Medical researchers were working to unravel the causes behind the increase in microcephaly births. A 10 February 2016 New England Journal of Medicine article reported that research remains ongoing:
Although the disease is self-limiting, cases of neurologic manifestations and the Guillain–Barré syndrome were described in French Polynesia and in Brazil during ZIKV epidemics.5,6 Recent reports from the Ministry of Health of Brazil suggest that cases of microcephaly have increased by a factor of approximately 20 among newborns in the northeast region of the country, which indicates a possible association between ZIKV infection in pregnancy and fetal malformations.

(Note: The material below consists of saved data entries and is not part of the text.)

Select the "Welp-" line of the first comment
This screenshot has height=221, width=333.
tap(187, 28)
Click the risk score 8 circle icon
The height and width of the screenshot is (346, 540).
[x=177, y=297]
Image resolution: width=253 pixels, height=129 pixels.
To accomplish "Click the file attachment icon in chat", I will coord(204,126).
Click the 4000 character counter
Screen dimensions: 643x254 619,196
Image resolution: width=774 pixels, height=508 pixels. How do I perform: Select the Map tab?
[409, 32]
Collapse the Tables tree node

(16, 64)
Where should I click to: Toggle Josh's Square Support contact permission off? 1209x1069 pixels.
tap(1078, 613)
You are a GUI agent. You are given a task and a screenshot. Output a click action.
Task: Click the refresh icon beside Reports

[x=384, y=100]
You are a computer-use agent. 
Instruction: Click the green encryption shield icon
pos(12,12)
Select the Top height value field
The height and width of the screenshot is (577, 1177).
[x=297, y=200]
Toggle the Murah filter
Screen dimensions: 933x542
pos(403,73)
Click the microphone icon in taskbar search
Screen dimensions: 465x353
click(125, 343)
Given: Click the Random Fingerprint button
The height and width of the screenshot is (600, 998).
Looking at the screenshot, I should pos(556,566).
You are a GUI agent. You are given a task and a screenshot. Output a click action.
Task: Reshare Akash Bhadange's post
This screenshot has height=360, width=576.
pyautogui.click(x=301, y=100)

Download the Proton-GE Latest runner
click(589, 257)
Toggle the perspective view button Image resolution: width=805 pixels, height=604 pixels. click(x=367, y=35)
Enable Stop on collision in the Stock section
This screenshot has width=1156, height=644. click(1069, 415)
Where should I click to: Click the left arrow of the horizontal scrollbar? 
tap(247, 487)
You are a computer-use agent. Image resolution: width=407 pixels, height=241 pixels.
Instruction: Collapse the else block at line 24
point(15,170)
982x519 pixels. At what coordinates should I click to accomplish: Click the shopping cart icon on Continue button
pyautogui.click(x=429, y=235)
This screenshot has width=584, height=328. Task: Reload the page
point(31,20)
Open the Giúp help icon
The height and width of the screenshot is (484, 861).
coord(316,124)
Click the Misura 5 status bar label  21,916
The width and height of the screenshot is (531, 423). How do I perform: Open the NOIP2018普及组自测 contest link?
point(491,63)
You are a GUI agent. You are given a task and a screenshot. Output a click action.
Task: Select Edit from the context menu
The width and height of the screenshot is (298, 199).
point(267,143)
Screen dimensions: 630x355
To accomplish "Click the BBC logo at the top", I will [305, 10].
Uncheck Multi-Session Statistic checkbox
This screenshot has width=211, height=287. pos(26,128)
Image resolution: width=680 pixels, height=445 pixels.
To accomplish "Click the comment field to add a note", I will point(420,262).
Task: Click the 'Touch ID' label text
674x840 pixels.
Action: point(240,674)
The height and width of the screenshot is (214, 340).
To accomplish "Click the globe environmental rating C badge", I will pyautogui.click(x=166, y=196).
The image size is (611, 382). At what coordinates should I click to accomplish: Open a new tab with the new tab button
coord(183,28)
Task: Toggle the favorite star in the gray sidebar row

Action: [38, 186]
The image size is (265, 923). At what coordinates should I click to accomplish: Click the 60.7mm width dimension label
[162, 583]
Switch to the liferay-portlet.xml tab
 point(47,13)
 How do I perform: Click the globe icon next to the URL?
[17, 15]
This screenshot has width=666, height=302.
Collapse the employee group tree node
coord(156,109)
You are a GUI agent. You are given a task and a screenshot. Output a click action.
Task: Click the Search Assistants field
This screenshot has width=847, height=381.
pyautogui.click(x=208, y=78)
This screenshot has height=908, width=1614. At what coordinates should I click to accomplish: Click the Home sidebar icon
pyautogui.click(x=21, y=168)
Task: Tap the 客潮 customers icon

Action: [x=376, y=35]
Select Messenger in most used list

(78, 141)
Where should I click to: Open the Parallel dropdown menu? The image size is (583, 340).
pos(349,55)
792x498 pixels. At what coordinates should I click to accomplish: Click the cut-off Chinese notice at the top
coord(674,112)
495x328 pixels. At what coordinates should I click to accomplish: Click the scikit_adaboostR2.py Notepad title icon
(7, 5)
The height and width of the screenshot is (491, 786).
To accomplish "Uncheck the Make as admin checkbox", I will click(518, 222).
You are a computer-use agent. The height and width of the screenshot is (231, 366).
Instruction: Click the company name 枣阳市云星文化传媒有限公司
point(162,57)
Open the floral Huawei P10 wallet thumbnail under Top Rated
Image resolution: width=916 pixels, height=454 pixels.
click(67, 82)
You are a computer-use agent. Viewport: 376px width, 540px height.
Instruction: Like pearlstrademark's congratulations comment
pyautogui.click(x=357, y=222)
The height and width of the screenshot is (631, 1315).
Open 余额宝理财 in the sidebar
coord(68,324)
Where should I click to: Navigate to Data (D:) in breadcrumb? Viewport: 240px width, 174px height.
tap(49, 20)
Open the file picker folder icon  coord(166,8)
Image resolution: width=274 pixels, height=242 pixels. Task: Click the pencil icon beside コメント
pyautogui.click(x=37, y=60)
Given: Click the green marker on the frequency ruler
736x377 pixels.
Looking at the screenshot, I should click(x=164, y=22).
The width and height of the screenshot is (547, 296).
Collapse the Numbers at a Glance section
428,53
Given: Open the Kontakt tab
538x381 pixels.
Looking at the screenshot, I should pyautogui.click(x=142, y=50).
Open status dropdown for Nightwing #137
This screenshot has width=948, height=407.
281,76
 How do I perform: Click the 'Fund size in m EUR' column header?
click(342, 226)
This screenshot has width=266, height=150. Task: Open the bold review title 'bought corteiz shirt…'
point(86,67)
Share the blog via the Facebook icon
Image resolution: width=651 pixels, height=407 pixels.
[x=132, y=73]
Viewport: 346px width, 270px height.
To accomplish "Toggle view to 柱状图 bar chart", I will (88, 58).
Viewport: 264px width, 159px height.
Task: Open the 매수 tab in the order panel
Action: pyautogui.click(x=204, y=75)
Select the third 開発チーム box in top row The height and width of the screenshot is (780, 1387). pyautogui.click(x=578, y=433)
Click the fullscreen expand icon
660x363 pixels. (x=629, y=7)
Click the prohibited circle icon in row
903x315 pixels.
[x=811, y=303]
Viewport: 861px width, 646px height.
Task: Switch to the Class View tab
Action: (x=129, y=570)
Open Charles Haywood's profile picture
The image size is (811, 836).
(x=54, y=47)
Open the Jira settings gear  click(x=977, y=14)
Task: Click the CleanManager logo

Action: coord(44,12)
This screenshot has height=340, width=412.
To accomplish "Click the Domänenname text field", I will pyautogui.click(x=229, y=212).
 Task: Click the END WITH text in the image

A 22 January 2016 Centers for Disease Control (CDC) Morbidity and Mortality Weekly Report (MMWR) article described on Zika-related microcephaly research:
Although 37 infants with microcephaly were evaluated, only 35 cases are included in this report. Two infants with microcephaly were excluded from the original cohort of 37 babies: one had autosomal recessive microcephaly with sibship recurrence, and one had cytomegalovirus infection. Overall, 26 (74%) mothers of infants with microcephaly reported a rash during the first (n = 21) or second (5) trimester. Residence in or travel during pregnancy to areas where Zika virus is circulating was confirmed for all mothers, including women without a history of rash. Twenty-five (74%) infants had severe microcephaly (head circumference >3 SD below the mean for gestational age) … All 35 infants in the cohort tested negative for syphilis, toxoplasmosis, rubella, cytomegalovirus, and herpes simplex virus infections. CSF samples from all infants enrolled in the cohort were sent to a reference laboratory in Brazil for Zika virus testing; the results are not yet available.
A 13 February 2016 statement from Brazil’s Ministry of Health (translated) echoed information published in medical journals and by public health authorities:
There are no epidemiological studies showing the association between use of pyriproxifen and microcephaly. The Ministry of Health only uses larvicides recommended by the World Health Organization (WHO). Products undergo a rigorous evaluation process of the World Health Organization Pesticed Evaluation Scheme (WHOPES). The pyriproxifen is among the products approved by that committee and also is certified by ANVISA (National Health Surveillance Agency), which assesses the safety of the larvicide in Brazil.
Unlike the relationship between the Zika virus and microcephaly, which has had its confirmation attested in tests that indicated the presence of the virus in samples of blood, tissue and amniotic fluid, the association between the use of pyriproxifen and microcephaly has no scientific basis. Importantly, some localities that do not use pyriproxifen were also reported cases of microcephaly.
The Secretary of State of Rio Grande do Sul Health (SES / RS), as the local health authority, is empowered to use the product purchased and distributed the Ministry of Health or develop alternative strategies.
A global effort to determine the exact causes of the 2015-2016 increase in microcephaly cases in Brazil remained underway at the time the pyriproxifen theory was floated. No credible, mainstream experts or public health groups lent any credence to that particularly theory, and largely leaned toward a yet-undiscovered link between Zika virus and microcephaly.
Speculative reports connecting Monsanto and pyriproxifen as culprits had no basis in any accepted science or research and, at worst, served to exacerbate unfounded fears about larvicides during a mosquito-borne disease outbreak. To date, medical research hasn’t reached any firm conclusions about why a decades-old virus (Zika) potentially led to a sudden increase in microcephaly cases; however, the use of a similarly decades-old larvicide (pyriproxyfen) as the only cause was dismissed by experts across several related fields as improbable and without merit.